断腸の思い、というのはこのことなのかと、のろのろと口を開きながら佐助の肩に頬を寄せる。絡めた指先に視線を釘付けて、恐らくじっと耳を傾けているであろう彼を想った。


「佐助がそう言ってくれて、すごく嬉しい。私だって、出来ることならって、それを考えなかったわけじゃないよ。……でもね、」


やっぱり、私が大学卒業するまで、それ、待っててくれないかな。
断りたくなんかないけれど、不器用な私は佐助と学校の二つを同時に大切することなんて出来ない。どちらも大切にしたいからこそ出した、精一杯の答えだった。
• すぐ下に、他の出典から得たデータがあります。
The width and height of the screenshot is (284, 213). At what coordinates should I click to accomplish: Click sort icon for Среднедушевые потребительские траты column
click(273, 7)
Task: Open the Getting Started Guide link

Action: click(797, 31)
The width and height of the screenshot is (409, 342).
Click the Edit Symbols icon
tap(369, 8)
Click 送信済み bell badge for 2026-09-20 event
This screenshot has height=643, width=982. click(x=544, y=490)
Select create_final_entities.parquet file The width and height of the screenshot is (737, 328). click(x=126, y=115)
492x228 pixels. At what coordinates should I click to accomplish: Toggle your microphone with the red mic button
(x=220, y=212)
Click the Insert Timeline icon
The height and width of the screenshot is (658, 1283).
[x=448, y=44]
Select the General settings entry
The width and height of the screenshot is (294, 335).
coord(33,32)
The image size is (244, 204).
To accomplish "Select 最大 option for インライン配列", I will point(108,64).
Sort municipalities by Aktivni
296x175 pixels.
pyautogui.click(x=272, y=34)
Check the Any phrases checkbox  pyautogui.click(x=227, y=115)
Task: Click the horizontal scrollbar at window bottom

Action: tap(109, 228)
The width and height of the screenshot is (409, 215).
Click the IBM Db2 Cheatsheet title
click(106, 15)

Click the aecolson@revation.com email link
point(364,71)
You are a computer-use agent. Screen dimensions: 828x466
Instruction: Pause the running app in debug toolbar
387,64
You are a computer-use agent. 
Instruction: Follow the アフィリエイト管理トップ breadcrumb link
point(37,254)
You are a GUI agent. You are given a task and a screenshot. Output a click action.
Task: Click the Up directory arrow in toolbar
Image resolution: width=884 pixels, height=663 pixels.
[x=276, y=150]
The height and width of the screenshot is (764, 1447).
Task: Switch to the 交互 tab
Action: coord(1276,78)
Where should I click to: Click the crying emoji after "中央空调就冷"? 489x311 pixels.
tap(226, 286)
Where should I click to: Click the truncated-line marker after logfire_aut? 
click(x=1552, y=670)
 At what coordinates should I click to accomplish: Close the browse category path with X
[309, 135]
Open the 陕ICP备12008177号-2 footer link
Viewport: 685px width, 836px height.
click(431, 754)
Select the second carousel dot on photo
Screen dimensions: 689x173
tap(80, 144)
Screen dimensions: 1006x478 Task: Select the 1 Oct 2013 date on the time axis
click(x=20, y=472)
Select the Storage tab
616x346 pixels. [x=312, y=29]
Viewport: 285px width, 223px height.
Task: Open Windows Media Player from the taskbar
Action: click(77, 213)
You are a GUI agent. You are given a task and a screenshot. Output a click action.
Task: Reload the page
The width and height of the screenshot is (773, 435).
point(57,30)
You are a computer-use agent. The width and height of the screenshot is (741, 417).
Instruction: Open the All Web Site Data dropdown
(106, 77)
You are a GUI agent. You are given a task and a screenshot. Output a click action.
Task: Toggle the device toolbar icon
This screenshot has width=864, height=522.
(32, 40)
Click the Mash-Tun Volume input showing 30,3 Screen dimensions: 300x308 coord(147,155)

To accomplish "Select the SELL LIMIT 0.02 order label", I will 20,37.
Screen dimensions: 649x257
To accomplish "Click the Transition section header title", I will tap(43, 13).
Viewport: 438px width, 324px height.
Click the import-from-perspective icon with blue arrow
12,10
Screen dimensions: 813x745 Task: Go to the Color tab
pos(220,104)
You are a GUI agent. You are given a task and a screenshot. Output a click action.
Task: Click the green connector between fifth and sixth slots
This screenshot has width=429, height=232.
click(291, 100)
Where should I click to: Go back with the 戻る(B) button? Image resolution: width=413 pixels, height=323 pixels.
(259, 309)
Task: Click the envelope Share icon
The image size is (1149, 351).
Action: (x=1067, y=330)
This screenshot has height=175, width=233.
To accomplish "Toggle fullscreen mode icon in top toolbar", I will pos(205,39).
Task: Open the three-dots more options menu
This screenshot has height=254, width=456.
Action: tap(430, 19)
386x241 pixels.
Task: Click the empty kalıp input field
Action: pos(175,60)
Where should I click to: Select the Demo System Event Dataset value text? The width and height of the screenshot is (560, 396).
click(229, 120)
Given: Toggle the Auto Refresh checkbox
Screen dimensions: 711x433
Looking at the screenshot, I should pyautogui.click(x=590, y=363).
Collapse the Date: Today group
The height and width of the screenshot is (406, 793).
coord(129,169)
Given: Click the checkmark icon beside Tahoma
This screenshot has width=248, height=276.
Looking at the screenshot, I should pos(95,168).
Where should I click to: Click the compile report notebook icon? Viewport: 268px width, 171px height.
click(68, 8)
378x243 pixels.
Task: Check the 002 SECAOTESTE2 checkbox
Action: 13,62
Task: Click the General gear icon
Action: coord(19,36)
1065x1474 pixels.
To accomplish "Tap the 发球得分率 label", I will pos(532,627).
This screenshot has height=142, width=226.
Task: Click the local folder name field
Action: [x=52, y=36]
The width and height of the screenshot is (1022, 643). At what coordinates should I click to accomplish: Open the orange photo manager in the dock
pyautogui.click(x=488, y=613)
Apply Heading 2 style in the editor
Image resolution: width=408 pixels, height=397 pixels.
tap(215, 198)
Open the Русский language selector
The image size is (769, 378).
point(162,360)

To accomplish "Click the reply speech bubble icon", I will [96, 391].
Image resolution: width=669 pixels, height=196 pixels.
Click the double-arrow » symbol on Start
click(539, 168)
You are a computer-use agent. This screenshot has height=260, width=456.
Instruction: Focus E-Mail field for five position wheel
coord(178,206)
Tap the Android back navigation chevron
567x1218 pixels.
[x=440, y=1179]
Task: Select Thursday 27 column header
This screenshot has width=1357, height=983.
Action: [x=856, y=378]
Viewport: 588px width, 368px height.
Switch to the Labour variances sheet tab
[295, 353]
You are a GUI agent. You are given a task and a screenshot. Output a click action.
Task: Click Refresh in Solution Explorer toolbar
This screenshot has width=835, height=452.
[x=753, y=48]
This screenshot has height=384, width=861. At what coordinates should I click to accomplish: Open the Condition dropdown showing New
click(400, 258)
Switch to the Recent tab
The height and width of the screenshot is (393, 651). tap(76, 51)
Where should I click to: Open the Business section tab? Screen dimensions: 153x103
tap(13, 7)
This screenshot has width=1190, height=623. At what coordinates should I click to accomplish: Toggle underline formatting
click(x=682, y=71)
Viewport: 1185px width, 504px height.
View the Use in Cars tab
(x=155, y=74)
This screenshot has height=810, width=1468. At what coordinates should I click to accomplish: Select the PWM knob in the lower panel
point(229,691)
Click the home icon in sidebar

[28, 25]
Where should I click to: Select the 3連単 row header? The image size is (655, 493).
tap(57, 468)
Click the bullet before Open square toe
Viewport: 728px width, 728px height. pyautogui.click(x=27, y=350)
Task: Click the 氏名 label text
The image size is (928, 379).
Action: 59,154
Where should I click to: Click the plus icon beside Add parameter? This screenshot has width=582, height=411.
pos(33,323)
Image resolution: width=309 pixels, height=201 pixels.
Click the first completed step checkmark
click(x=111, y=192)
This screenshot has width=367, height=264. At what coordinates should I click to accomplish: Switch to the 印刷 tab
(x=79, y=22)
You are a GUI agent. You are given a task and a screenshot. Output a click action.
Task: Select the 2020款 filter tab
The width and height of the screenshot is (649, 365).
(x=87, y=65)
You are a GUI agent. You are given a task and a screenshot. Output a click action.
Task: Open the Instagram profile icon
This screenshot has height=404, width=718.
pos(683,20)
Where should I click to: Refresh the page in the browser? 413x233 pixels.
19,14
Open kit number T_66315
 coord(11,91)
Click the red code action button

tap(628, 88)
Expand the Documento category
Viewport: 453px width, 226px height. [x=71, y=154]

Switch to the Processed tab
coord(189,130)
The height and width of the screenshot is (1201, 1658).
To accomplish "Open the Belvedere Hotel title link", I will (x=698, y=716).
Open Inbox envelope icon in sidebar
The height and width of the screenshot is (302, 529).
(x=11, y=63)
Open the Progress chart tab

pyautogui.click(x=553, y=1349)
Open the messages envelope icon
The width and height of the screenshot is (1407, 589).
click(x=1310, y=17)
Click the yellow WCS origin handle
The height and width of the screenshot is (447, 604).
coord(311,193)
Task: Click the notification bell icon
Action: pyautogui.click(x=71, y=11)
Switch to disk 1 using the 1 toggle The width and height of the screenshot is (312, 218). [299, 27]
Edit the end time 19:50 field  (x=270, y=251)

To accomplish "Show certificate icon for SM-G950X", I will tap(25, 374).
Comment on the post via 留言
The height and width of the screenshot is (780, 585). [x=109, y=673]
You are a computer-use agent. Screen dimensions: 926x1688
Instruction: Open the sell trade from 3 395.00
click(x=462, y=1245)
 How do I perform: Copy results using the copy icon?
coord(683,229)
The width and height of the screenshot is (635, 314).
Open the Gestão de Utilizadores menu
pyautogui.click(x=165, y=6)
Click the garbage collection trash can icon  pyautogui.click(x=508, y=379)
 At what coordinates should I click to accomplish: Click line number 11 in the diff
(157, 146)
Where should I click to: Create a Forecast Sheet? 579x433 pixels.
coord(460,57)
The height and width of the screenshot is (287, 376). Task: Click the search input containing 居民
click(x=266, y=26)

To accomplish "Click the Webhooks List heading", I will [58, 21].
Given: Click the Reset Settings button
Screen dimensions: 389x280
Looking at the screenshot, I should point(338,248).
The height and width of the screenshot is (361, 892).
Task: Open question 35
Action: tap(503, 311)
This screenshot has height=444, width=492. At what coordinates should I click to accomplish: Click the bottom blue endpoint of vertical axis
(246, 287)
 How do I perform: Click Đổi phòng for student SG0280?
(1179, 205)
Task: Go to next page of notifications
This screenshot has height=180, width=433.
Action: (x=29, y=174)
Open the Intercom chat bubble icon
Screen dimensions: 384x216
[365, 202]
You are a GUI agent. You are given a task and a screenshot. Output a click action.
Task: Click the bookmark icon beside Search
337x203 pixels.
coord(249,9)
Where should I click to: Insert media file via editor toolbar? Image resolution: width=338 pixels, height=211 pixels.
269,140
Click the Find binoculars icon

佐助は、暫く黙り込んだ後にホッとしたように小さく笑った。思わず顔を上げると、思っていたよりもずっと優しい飴色とかちあう。


「うん、やっぱりね。弘ならそう言うと思ってたよ」
「ごめん、あの…」
「いいんだ、一か八かだったし。……そうだなあ、俺もきっと、弘がいたら色んな意味で甘えちまうだろうな」


縋るように指を絡めた私に苦笑を零すと佐助は、まるで子どもでもあやすみたいに私の額へ軽く唇を押し付けた。するり、距離が縮まってそのまま抱きすくめられる。首筋をなぞる鼻先がくすぐったくて身じろぐと、くすくすと楽しげに笑う彼の腕に力が篭った。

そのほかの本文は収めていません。